Preventing transmission is an important element of malaria control. However, most of the current available methods to assay for malaria transmission blocking are relatively low throughput and cannot be applied to large chemical libraries. We have developed a high-throughput and cost-effective assay, the Saponin-lysis Sexual Stage Assay (SaLSSA), for identifying small molecules with transmission-blocking capacity. SaLSSA analysis of 13,983 unique compounds uncovered that >90% of well-characterized antimalarials, including endoperoxides and 4-aminoquinolines, as well as compounds active against asexual blood stages, lost most of their killing activity when parasites developed into metabolically quiescent stage V gametocytes. On the other hand, we identified compounds with consistent low nanomolar transmission-blocking activity, some of which showed cross-reactivity against asexual blood and liver stages. The data clearly emphasize substantial physiological differences between sexual and asexual parasites and provide a tool and starting points for the discovery and development of transmission-blocking drugs.

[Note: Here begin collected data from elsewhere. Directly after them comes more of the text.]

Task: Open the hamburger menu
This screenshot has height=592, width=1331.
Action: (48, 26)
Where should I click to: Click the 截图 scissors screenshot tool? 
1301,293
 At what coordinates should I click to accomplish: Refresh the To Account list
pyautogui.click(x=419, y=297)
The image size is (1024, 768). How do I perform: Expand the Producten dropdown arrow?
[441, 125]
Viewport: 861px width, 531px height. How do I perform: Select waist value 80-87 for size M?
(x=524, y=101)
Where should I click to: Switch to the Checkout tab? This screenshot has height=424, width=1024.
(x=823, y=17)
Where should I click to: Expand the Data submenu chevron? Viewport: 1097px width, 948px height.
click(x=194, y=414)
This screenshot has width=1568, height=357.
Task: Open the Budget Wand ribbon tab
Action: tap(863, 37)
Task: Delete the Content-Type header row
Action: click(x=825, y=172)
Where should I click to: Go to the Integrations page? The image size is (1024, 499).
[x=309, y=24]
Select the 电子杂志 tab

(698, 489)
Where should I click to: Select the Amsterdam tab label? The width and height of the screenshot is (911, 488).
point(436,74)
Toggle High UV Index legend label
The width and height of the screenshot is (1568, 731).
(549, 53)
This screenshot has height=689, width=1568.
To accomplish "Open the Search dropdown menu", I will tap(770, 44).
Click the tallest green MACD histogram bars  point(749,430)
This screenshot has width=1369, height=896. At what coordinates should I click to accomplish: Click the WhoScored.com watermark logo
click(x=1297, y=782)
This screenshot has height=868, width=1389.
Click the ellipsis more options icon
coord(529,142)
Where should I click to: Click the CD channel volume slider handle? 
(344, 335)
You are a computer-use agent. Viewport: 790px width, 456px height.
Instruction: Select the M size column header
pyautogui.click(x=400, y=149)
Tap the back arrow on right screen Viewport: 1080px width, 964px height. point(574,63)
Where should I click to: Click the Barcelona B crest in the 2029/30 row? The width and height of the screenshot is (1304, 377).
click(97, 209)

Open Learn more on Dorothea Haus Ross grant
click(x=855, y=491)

Developed SaLSSA, a serum-free one-step assay for malaria transmission-blocking activity
13,983 known and new compounds analyzed by SaLSSA
>90% known antimalarial drugs do not show activity against late-stage gametocytes
Compounds with consistent low nanomolar transmission-blocking activity identified
Preventing human-mosquito transmission is important for malaria control. Plouffe et al. developed SaLSSA, a one-step high-throughput assay to screen for malaria transmission-blocking activity. A large panel of known and new small molecules was analyzed by SaLSSA. This provides starting points for the discovery and development of transmission-blocking drugs.